• _Collected data_:
________________________________________
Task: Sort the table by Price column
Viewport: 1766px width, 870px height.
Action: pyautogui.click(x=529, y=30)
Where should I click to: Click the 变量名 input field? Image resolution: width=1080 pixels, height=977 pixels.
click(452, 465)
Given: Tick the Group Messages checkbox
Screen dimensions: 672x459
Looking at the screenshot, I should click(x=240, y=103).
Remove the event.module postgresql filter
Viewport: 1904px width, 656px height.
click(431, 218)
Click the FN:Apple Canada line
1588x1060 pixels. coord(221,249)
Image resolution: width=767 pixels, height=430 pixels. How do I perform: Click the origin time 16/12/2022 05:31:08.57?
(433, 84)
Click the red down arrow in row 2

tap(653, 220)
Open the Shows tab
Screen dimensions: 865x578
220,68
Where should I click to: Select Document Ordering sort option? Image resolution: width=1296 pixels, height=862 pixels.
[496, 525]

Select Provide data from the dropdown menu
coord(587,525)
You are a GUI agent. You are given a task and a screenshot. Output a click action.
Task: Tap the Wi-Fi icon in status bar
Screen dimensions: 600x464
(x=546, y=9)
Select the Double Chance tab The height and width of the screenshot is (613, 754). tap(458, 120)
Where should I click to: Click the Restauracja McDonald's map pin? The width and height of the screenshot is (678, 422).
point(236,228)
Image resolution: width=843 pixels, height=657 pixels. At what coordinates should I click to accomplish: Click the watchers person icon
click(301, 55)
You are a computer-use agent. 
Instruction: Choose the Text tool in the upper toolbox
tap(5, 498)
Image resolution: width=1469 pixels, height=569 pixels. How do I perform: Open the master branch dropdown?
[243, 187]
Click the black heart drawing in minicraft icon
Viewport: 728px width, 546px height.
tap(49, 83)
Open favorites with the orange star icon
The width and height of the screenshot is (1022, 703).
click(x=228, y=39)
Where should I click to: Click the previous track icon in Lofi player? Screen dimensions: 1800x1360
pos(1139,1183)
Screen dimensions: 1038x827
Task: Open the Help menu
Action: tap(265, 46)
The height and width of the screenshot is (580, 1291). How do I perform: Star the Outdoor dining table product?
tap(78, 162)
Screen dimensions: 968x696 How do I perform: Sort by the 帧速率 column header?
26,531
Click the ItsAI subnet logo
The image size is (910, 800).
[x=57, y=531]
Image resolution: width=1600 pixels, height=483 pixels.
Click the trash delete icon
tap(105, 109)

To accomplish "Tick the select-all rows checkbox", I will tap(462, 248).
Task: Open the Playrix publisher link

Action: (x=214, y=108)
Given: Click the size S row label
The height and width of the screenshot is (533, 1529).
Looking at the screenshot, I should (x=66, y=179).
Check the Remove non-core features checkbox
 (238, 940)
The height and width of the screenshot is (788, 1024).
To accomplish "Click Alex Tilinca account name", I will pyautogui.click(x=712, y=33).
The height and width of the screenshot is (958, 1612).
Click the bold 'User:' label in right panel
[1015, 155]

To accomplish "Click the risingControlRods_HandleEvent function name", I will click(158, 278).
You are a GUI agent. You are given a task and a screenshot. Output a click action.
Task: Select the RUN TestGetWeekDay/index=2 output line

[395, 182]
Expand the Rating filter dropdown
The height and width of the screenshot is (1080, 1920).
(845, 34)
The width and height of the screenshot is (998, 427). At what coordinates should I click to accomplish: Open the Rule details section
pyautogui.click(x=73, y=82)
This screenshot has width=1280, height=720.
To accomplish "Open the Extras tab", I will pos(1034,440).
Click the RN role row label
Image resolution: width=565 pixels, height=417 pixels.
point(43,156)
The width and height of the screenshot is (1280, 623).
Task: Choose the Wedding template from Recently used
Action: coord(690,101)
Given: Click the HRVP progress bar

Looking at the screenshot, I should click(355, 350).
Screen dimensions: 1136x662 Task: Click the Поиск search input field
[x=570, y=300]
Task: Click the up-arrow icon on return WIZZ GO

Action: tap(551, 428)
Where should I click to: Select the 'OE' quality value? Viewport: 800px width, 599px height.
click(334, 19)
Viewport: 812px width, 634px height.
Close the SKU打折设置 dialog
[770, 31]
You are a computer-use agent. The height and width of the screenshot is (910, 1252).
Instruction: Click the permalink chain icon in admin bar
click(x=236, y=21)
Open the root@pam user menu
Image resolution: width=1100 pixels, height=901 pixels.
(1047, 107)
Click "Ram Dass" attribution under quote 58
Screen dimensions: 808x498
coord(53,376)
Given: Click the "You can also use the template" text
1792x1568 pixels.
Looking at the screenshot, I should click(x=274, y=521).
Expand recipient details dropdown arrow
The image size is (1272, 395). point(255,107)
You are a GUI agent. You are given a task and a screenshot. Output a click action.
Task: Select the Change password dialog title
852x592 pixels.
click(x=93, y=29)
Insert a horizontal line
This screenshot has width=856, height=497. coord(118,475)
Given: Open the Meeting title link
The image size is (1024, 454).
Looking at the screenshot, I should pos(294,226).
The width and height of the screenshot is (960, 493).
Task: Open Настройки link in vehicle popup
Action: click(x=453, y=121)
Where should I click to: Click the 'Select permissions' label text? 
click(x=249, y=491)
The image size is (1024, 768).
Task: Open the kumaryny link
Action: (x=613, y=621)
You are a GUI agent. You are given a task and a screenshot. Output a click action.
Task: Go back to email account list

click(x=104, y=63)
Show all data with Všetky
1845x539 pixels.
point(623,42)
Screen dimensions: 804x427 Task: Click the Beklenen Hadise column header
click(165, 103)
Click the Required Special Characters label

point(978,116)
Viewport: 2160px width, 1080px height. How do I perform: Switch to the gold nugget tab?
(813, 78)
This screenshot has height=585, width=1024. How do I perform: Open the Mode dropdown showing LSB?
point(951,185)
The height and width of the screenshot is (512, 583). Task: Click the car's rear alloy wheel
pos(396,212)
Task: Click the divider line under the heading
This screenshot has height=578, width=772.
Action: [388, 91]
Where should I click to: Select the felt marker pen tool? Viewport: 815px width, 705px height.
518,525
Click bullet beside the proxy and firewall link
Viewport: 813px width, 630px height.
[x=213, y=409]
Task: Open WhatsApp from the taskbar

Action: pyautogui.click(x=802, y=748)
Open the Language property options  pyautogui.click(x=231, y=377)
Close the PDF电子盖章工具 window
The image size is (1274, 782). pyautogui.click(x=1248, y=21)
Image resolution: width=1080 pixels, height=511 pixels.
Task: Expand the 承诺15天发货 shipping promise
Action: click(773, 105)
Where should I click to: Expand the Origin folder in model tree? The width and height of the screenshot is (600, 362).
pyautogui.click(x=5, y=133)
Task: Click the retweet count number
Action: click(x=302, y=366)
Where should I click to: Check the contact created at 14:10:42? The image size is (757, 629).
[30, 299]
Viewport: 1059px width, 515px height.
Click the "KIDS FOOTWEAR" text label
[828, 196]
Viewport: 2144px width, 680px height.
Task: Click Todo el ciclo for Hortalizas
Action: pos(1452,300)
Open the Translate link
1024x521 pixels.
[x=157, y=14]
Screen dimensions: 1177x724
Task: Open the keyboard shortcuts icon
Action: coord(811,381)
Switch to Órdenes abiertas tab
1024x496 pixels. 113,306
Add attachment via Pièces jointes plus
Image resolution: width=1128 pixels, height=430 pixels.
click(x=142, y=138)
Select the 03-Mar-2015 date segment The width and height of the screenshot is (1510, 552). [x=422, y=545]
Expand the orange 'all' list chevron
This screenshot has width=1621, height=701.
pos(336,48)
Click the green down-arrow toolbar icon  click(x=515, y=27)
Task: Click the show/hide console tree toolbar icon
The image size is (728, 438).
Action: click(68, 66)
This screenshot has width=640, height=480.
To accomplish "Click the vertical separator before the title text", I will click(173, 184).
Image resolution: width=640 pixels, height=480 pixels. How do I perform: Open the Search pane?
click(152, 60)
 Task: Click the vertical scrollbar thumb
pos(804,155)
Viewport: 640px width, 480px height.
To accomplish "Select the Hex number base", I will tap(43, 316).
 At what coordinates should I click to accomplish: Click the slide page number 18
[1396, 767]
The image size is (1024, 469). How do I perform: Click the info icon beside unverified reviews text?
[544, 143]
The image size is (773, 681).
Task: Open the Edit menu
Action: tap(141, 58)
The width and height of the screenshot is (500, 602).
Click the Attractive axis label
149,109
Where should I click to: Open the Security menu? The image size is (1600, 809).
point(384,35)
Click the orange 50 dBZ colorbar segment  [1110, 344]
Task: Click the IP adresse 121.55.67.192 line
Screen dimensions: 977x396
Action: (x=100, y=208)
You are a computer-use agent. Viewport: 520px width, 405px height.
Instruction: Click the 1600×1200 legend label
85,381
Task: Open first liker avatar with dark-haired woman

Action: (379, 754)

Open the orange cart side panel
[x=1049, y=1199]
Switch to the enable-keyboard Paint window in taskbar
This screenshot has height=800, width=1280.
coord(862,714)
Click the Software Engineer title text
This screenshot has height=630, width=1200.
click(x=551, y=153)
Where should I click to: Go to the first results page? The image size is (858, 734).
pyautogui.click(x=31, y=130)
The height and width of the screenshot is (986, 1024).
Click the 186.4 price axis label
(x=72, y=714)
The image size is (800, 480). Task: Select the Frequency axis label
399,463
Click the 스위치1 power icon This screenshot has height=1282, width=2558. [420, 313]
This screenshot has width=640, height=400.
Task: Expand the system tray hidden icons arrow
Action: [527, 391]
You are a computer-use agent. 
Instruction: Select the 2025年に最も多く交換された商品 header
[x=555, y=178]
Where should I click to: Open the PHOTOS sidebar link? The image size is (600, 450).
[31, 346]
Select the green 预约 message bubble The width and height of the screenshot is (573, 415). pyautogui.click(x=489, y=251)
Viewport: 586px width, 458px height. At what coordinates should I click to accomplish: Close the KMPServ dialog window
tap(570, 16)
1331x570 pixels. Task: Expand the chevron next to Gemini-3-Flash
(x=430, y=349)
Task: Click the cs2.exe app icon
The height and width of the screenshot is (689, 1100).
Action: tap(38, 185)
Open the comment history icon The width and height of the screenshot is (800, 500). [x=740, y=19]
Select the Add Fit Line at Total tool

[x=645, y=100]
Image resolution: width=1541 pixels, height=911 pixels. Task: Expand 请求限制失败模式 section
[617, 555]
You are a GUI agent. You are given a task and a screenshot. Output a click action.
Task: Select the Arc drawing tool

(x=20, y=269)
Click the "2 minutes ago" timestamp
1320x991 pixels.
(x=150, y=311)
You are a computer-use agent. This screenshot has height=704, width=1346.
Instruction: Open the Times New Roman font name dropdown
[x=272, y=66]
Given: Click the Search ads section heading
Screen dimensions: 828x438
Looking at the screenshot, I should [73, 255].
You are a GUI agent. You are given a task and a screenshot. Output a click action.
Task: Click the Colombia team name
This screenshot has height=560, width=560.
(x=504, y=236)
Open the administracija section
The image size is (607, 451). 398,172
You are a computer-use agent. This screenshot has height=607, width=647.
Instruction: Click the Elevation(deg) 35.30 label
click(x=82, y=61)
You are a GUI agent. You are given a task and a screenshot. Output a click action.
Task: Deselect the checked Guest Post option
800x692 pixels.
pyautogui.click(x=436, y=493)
________________________________________
• _Action item_: Could you restate, word for word, the lines above from the one with "Where should I click to: Select the felt" to the one with "Viewport: 1059px width, 515px height.", both included?

• _Exercise output_:
Where should I click to: Select the felt marker pen tool? Viewport: 815px width, 705px height.
518,525
Click bullet beside the proxy and firewall link
Viewport: 813px width, 630px height.
[x=213, y=409]
Task: Open WhatsApp from the taskbar

Action: pyautogui.click(x=802, y=748)
Open the Language property options  pyautogui.click(x=231, y=377)
Close the PDF电子盖章工具 window
The image size is (1274, 782). pyautogui.click(x=1248, y=21)
Image resolution: width=1080 pixels, height=511 pixels.
Task: Expand the 承诺15天发货 shipping promise
Action: click(773, 105)
Where should I click to: Expand the Origin folder in model tree? The width and height of the screenshot is (600, 362).
pyautogui.click(x=5, y=133)
Task: Click the retweet count number
Action: click(x=302, y=366)
Where should I click to: Check the contact created at 14:10:42? The image size is (757, 629).
[30, 299]
Viewport: 1059px width, 515px height.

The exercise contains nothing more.